CD4+CD25+ regulatory T-lymphocytes (T-regs) and regulators of complement activity (RCA) involving CD55 and CD59 play an important role in the prevention of autoimmune diseases. However, their role in the pathogenesis of human autoimmune myasthenia gravis (MG) remains unclear. This study aimed to determine the frequency of peripheral blood T-regs and CD4+ T-helper (T-helper) cells and the red blood cells (RBCs) level of expression of CD55 and CD59 in MG patients. Fourteen patients with MG in neurology outpatient clinics of Sohag University Hospital and Sohag General Hospital from March 2014 to December 2014, and 10 age-matched healthy controls participated in this case-control study.
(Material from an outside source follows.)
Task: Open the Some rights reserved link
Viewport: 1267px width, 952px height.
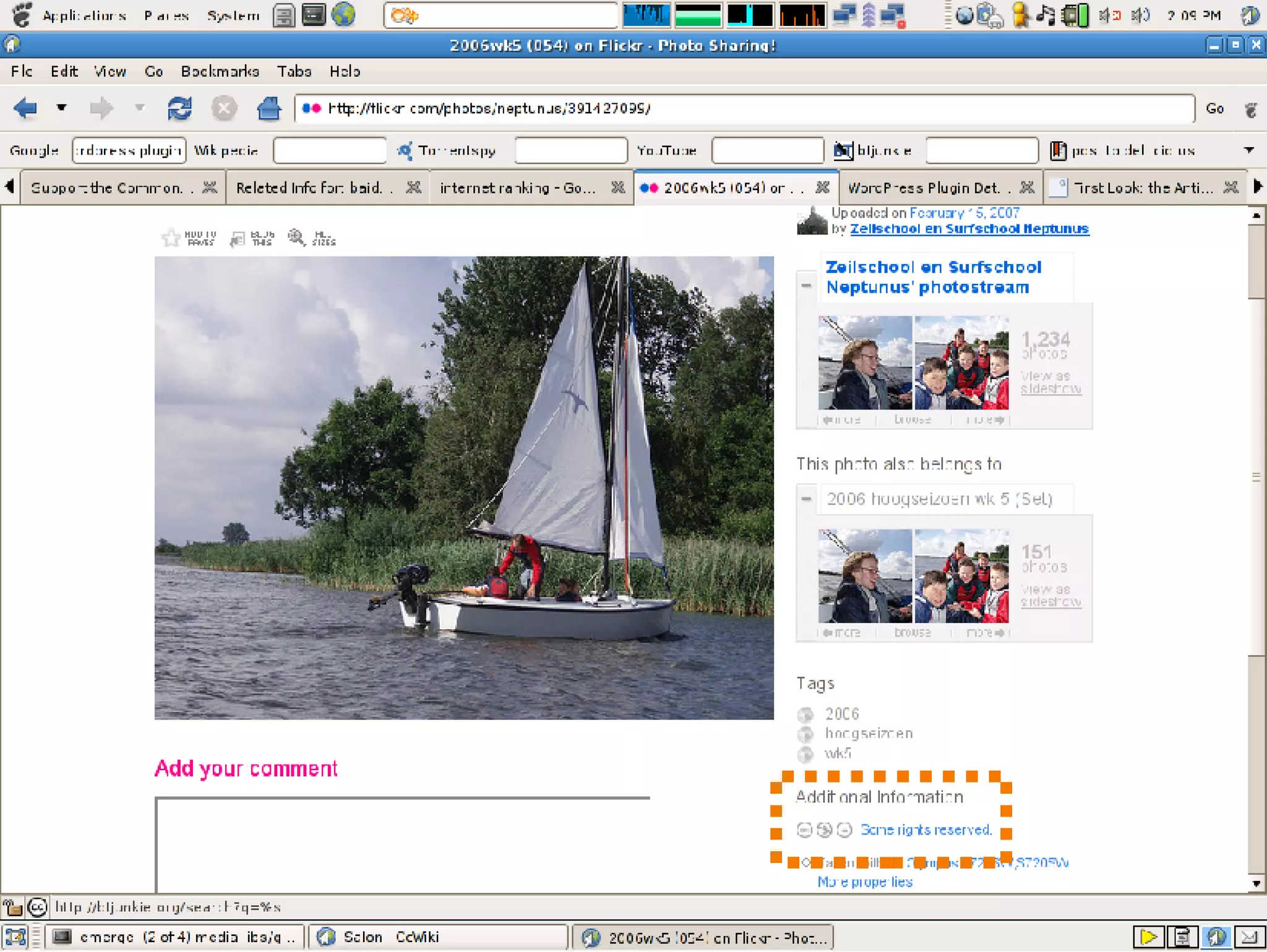Action: (926, 830)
We did flowcytometric assessments of the percentage of peripheral T-regs and T-helper cells and the level of expression of CD55 and CD59 on RBCs in the peripheral blood of patients and controls. There was a statistically significant decrease in the percentage of peripheral blood T-regs and T-regs/T-helper cell ratio in the MG patients group. Moreover, the level of expression of CD55, CD59, and dual expression of CD55/CD59 on RBCs were statistically significantly lower in MG patients than those of healthy controls. However, regression analysis indicated that there was no significant correlation between all the measured parameters and disease duration or staging. Functional defects in the T-regs and RCA may play a role in the pathogenesis of autoimmune MG and their functional modulation may represent an alternative therapeutic strategy for MG treatment.